15

Stacked Models

In the previous chapters, you’ve learned how to train individual learners, which in the context of this chapter will be referred to as base learners. Stacking (sometimes called “stacked generalization”) involves training a new learning algorithm to combine the predictions of several base learners. First, the base learners are trained using the available training data, then a combiner or meta algorithm, called the super learner, is trained to make a final prediction based on the predictions of the base learners. Such stacked ensembles tend to outperform any of the individual base learners (e.g., a single RF or GBM) and have been shown to represent an asymptotically optimal system for learning (van der Laan et al., 2003).

15.1  Prerequisites

This chapter leverages the following packages, with the emphasis on h2o:

# Helper packages

library(rsample) # for creating our train-test splits

library(recipes) # for minor feature engineering tasks

# Modeling packages

library(h2o) # for fitting stacked models

To illustrate key concepts we continue with the Ames housing example from previous chapters:

# Load and split the Ames housing data

ames <- AmesHousing::make_ames()

set.seed(123) # for reproducibility

split <- initial_split(ames, strata = ”Sale_Price”)

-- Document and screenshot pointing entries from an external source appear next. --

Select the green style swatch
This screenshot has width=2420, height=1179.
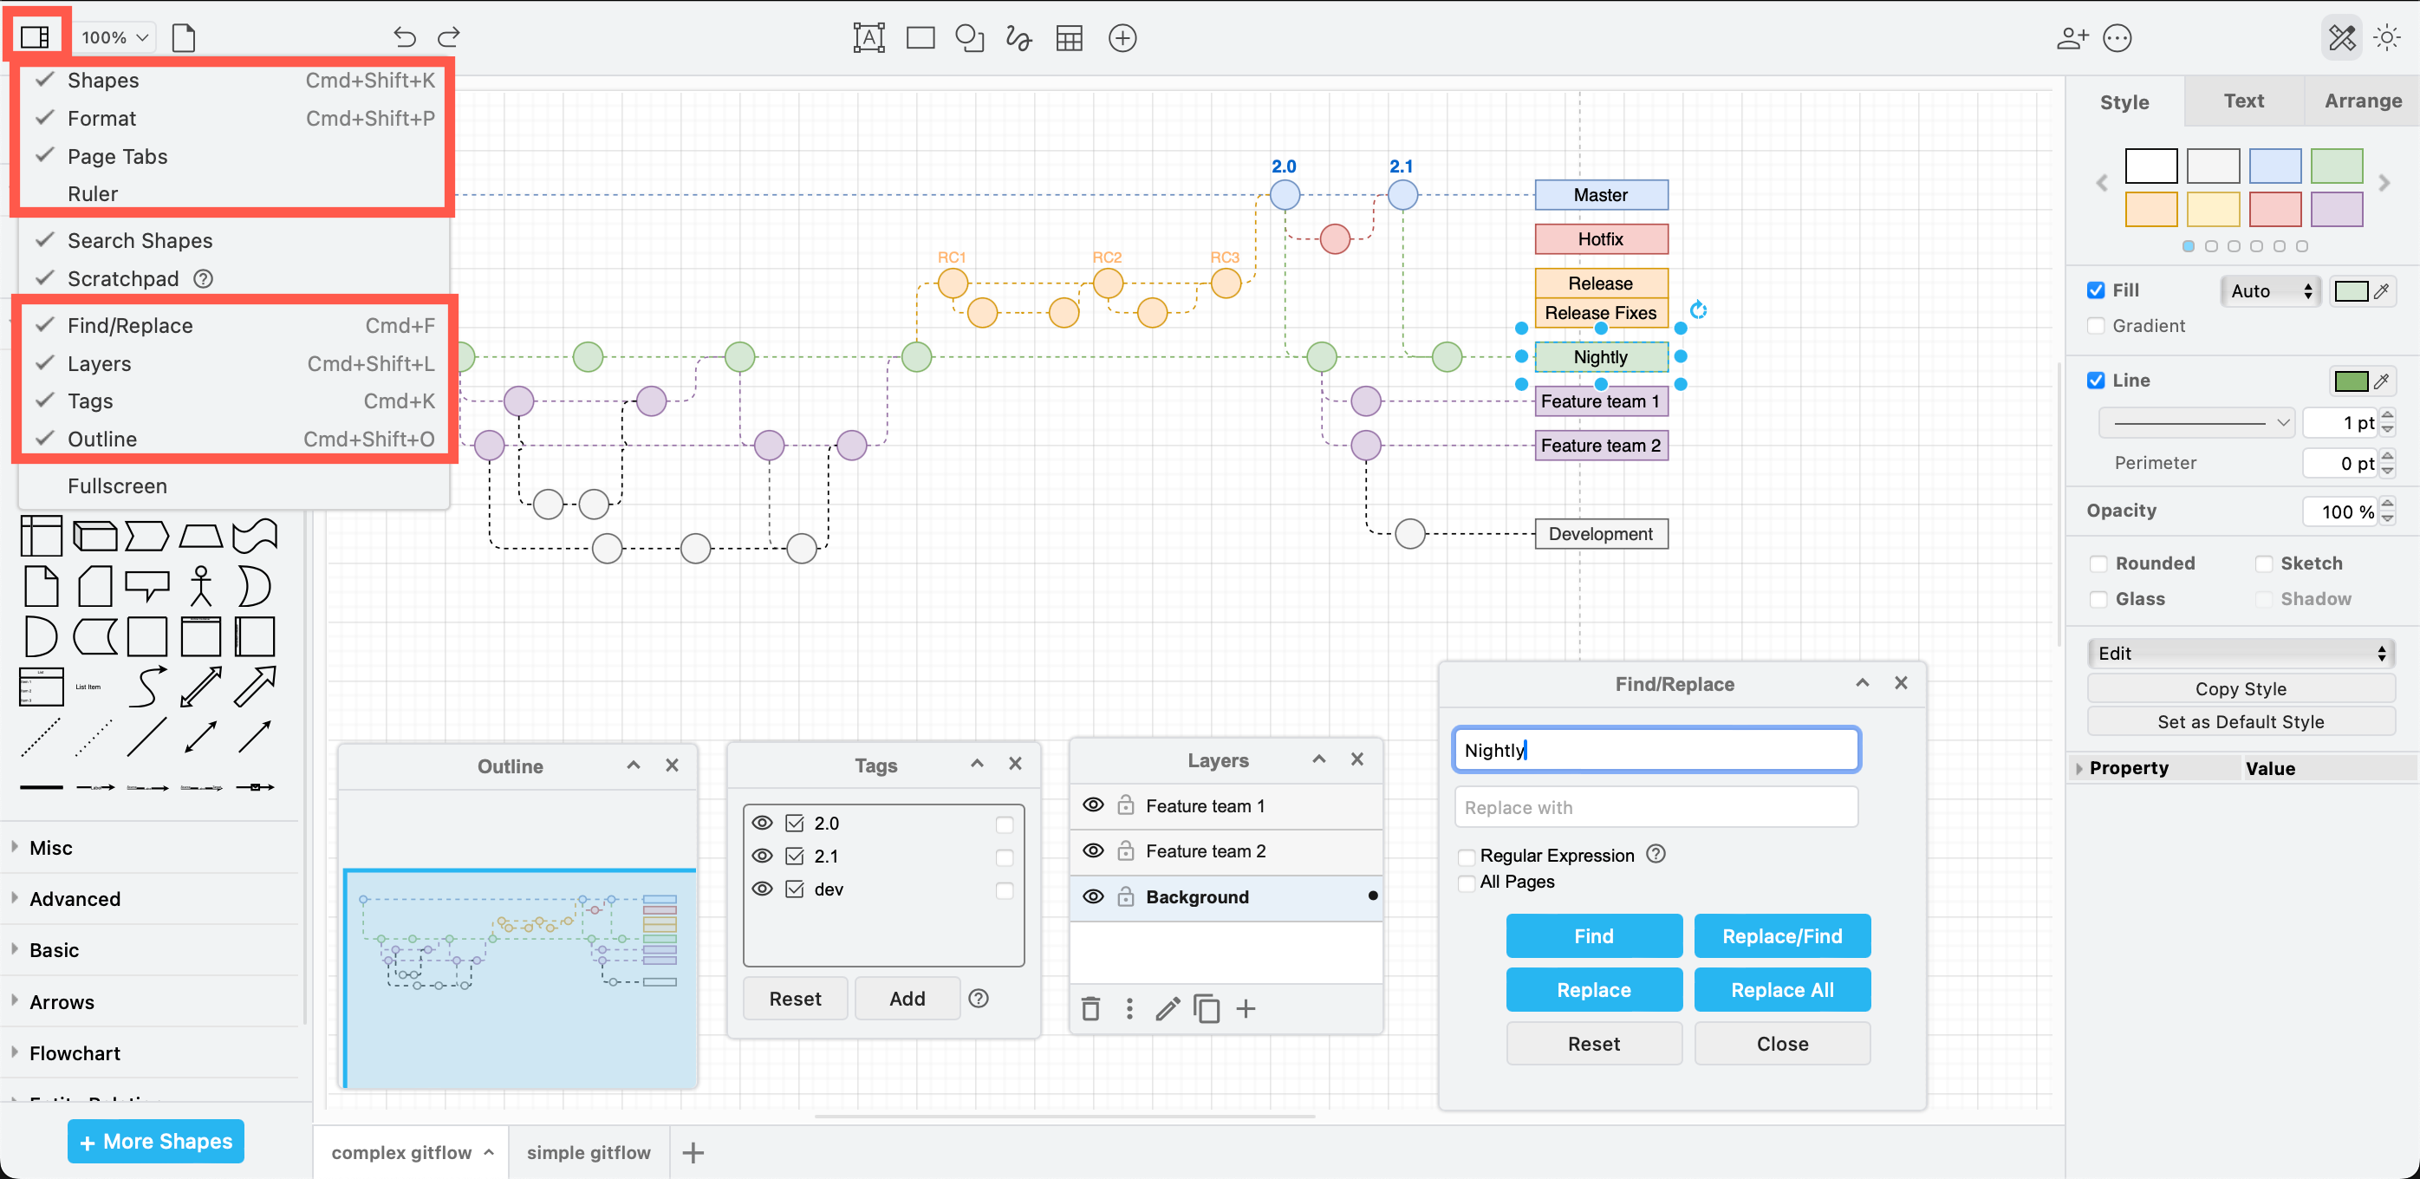pyautogui.click(x=2337, y=166)
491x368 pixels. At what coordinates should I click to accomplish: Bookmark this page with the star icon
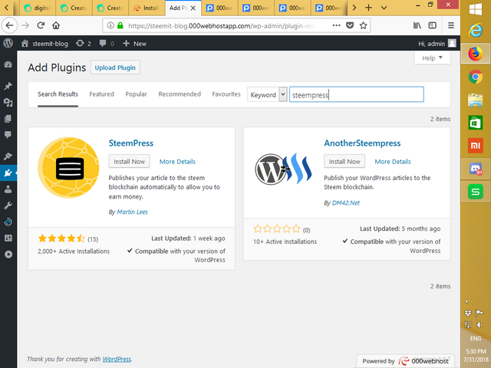pyautogui.click(x=363, y=25)
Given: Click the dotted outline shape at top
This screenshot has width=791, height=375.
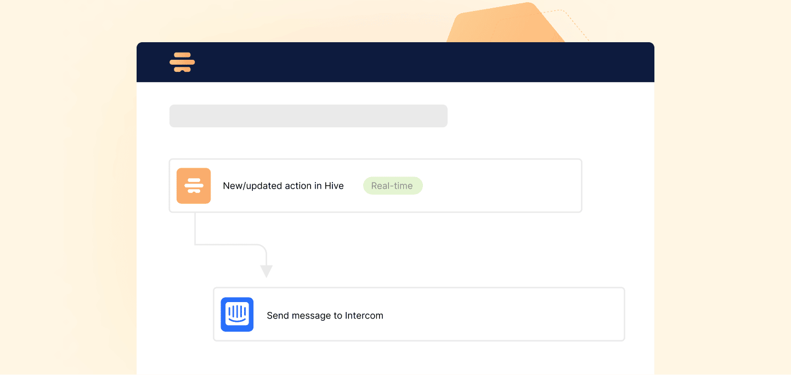Looking at the screenshot, I should pos(570,22).
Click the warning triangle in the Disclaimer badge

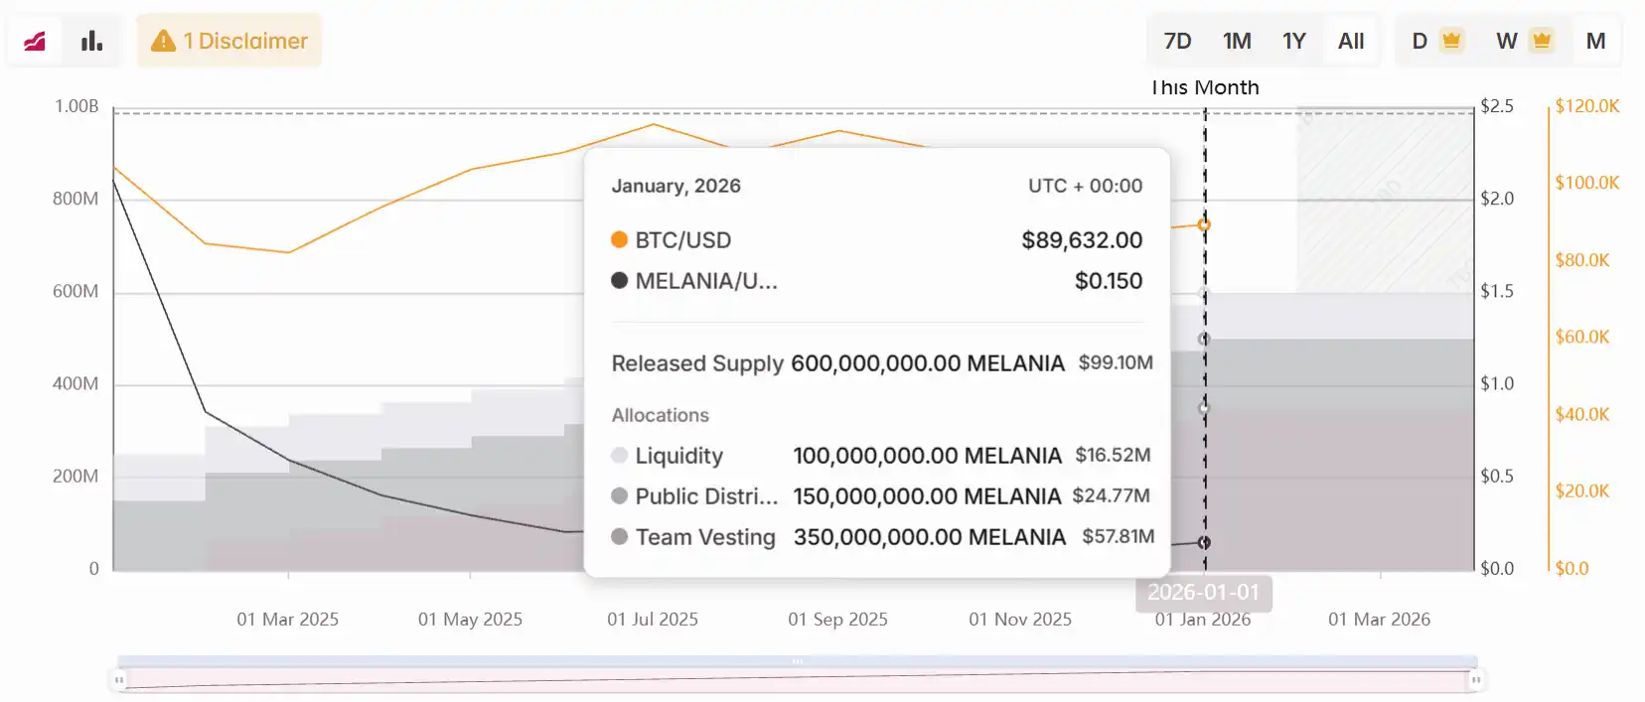[164, 41]
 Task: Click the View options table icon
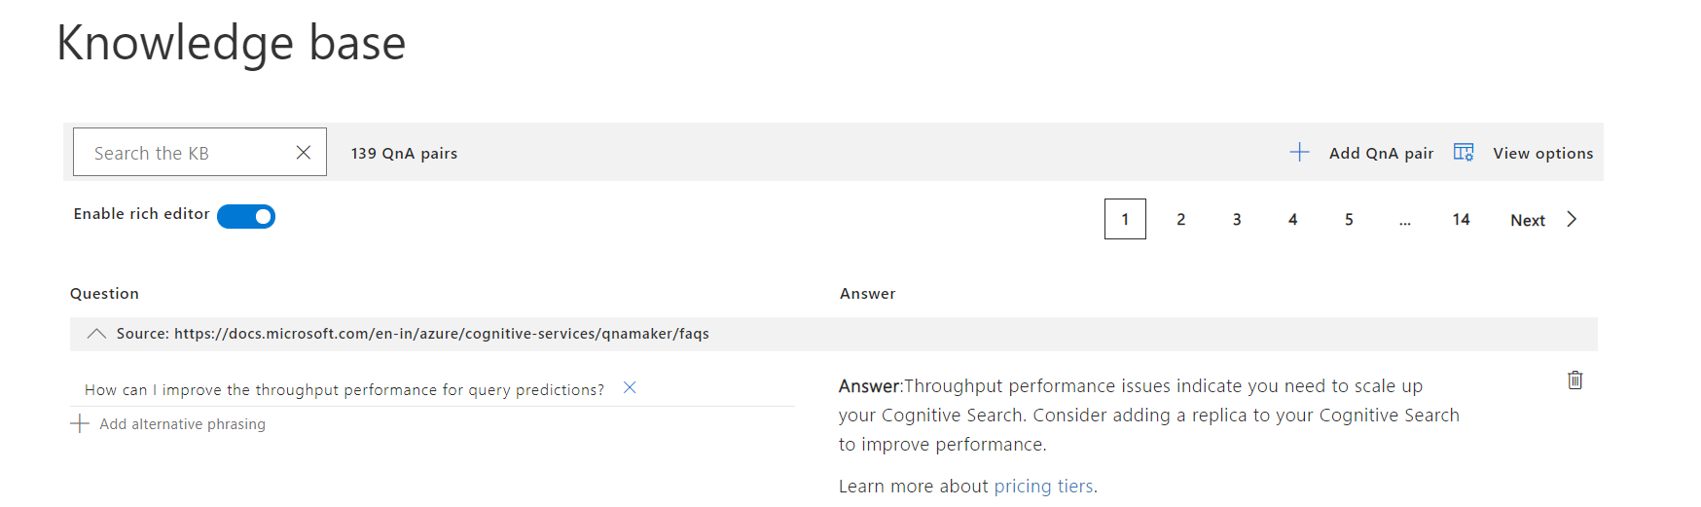tap(1464, 152)
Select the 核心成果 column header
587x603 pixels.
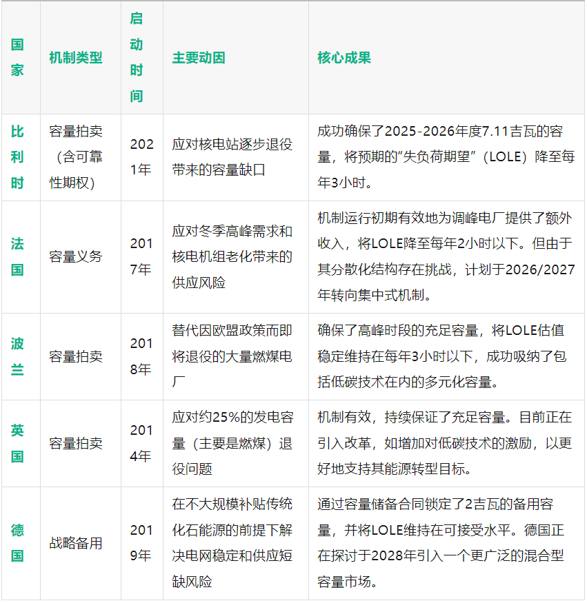coord(344,58)

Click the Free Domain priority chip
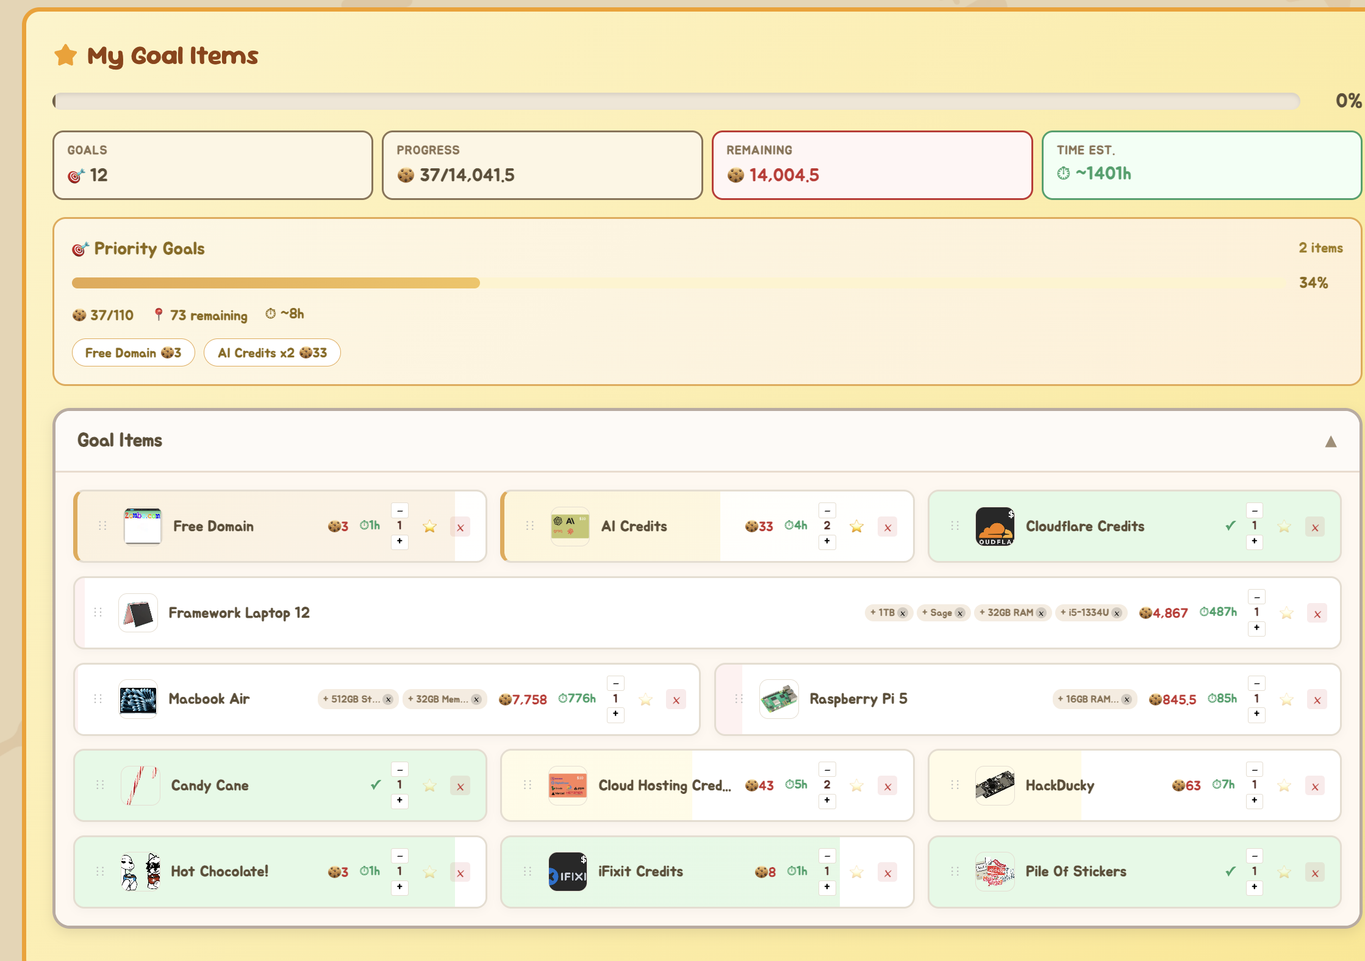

ames_train <- training(split)

ames_test <- testing(split)

# Make sure we have consistent categorical levels

blueprint <- recipe(Sale_Price ~ ., data = ames_train) %>%

step_other(all_nominal(), threshold = 0.005)

# Create training & test sets for h2o

train_h2o <- prep(blueprint, training = ames_train, retain = TRUE) %>%

juice() %>%

as.h2o()

test_h2o <- prep(blueprint, training = ames_train) %>%

bake(new_data = ames_test) %>%

as.h2o()

# Get response and feature names

Y <- ”Sale_Price”

X <- setdiff(names(ames_train), Y)

15.2  The Idea

Leo Breiman, known for his work on classification and regression trees and random forests, formalized stacking in his 1996 paper on Stacked Regressions (Breiman, 1996b). Although the idea originated in (Wolpert, 1992) under the name “Stacked Generalizations”, the modern form of stacking that uses internal k-fold CV was Breiman’s contribution.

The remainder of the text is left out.